I drifted in and out of the aisles muttering the same two words, ‘Ingrid Aguirre, Ingrid Aguirre,’ as if with that name I could fix something irredeemably broken: my father’s mistake (Rodolfo’s, Víctor’s), Ingrid’s death (or Elsa’s or Claudia’s or the deaths of their doubles or aliases), delivering that corpse as if it were an offering that would finally set me free. I inspected every single row keenly, convinced that this was it, my chance to find her and do something important, something vital, something key. Something I could own. As if I myself had designed that maze and only I knew how to get out of it, I combed those coffins with extraordinary calm.

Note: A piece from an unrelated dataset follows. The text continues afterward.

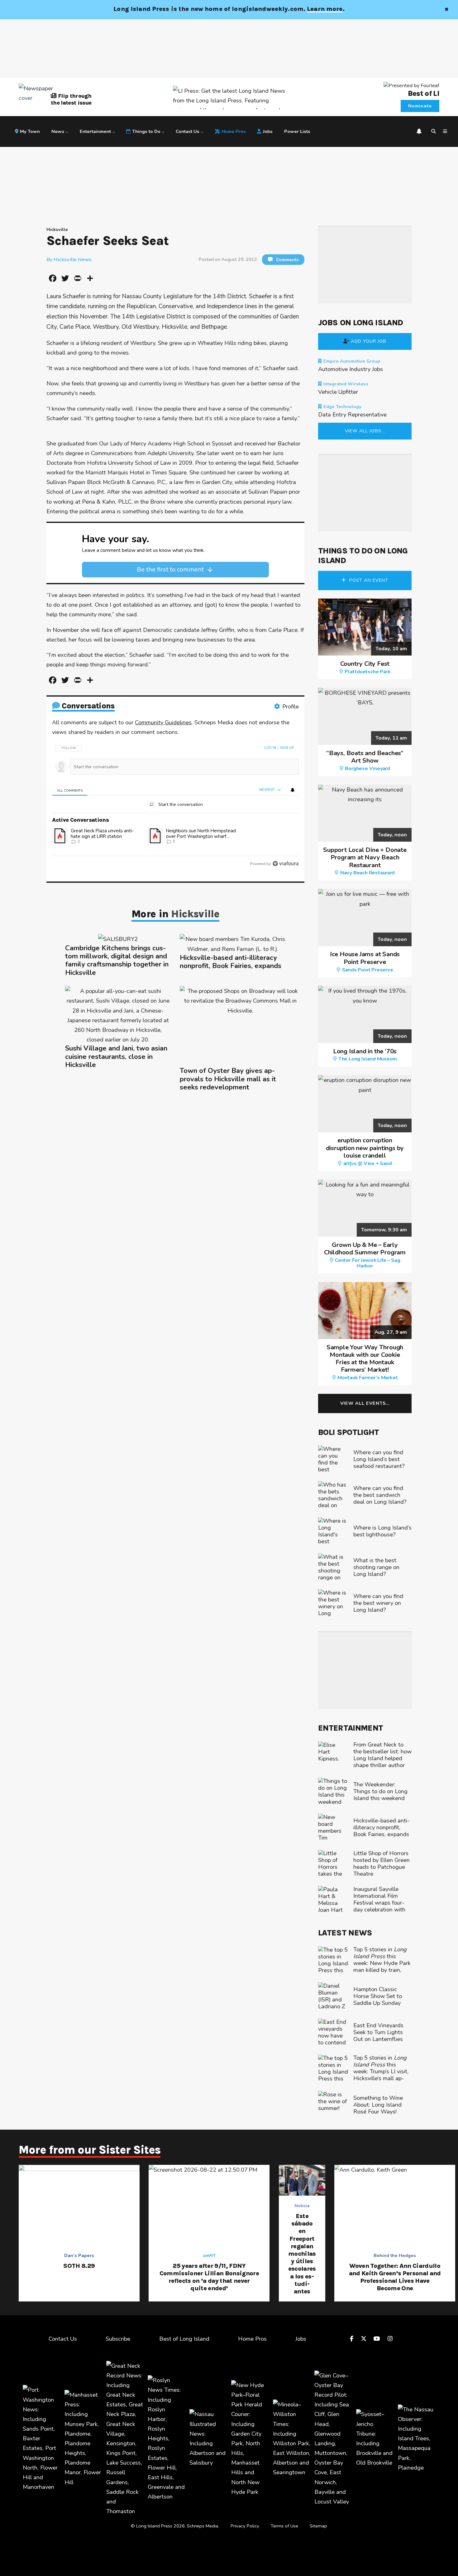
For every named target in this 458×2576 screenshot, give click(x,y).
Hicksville (57, 229)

I paced up and down those rows like you might browse aisles of books in a vast library, trying to extricate some kind of logic: alphabetical, chronological, thematic (the dead organised by cause of death, ideology, height; corpses classified according to their eagerness to return, or their degree of nostalgia). I wandered among dozens of numbers and names, familiar surnames and unknown origins: Caterina Antonia Baeza Ramos, 1945, Stockholm-Panitao, Jorge Alberto Reyes Astorga, 1951, Montreal-Andacollo, María Belén Sáez Valenzuela, 1939, Caracas-Castro, Juan Camilo García García, 1946, Managua-Valdivia, Miguel, Federica, Elisa, 1963, 1948, 1960, Til-Til, Arica, San Antonio, Curicó, Santiago, Santiago, Santiago.

By the sixth or seventh row, having covered what felt like a hundred countries and every province of Chile, right in the middle of a very long aisle, with two coffins on the bottom row and one propped on top, her name appeared to me: Ingrid Aguirre Azocar, 1953, Berlin-Santiago. I stopped in front of her. The label was written in blue ink and with a careful hand (words that were identical in Spanish and German: mirror-words). The label was stuck carefully to the plastic, and that plastic covered the wood, which held the body which didn’t hold anything (or perhaps grief, resentment, boundless nostalgia).

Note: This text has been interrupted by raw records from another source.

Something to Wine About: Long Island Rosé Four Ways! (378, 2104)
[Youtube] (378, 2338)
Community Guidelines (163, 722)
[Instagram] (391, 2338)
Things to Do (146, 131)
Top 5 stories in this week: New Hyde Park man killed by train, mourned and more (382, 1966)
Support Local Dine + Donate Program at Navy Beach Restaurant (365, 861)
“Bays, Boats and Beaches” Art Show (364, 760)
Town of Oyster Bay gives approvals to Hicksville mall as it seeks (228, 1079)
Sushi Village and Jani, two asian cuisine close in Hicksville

I touched the paper and reread each one of those words (until they dissolved into syllables, and the syllables into letters, and the letters into indecipherable dashes; a blue stain, merely a doodle). I stood there before that piece of paper, a simple label, easily peeled off and slipped inside my pocket, a note that I could erase just like that, prolonging Paloma’s search for years, for the rest of her days, in that way offering her a cause. She would never have to go looking for anything else because her fate would be tied to the story of her lost mother (and our parents and all the things they had ever lost). I considered removing that piece of paper and replacing it with another one: any old name and surname, a code name, perhaps (Víctor, Claudia, an arsenal of embodied names). And then I imagined how I would lie to Paloma’s face; she would have to go on searching for her mother for the rest of her days, I was so, so sorry. I could effectively bring Paloma’s life to a standstill right there and then, erase Ingrid and pick up the telephone straight away, call my mother and tell her that she’d lost her friend for a second time, that I wasn’t even capable of doing something as simple as finding her.

I felt a fresh wave of deep unease, as if everything were burning, as if I could no longer sit comfortably in my own skin, as if there were nothing but voices and static and emptiness. Everything that followed was a blur. Not even aware of what I was doing, I withdrew my hand from the label and retreated until my back was resting against the opposite wall of coffins. My two hands formed fists and my nails dug into my palms, and there I stood for a moment, paralysed, unable to piece together a single thought. All the letters of my alphabet were frayed on the floor. Heavy, broken words abandoning me, leaving me terribly alone; alone and with a stupid urge to cry. But instead of crying I took a deep breath, held in that thick air (thick and spent, expired, used up) and let my voice burst out, breaking something inside of me.

‘I’ve found her.’

And I repeated those words lest I start to regret them.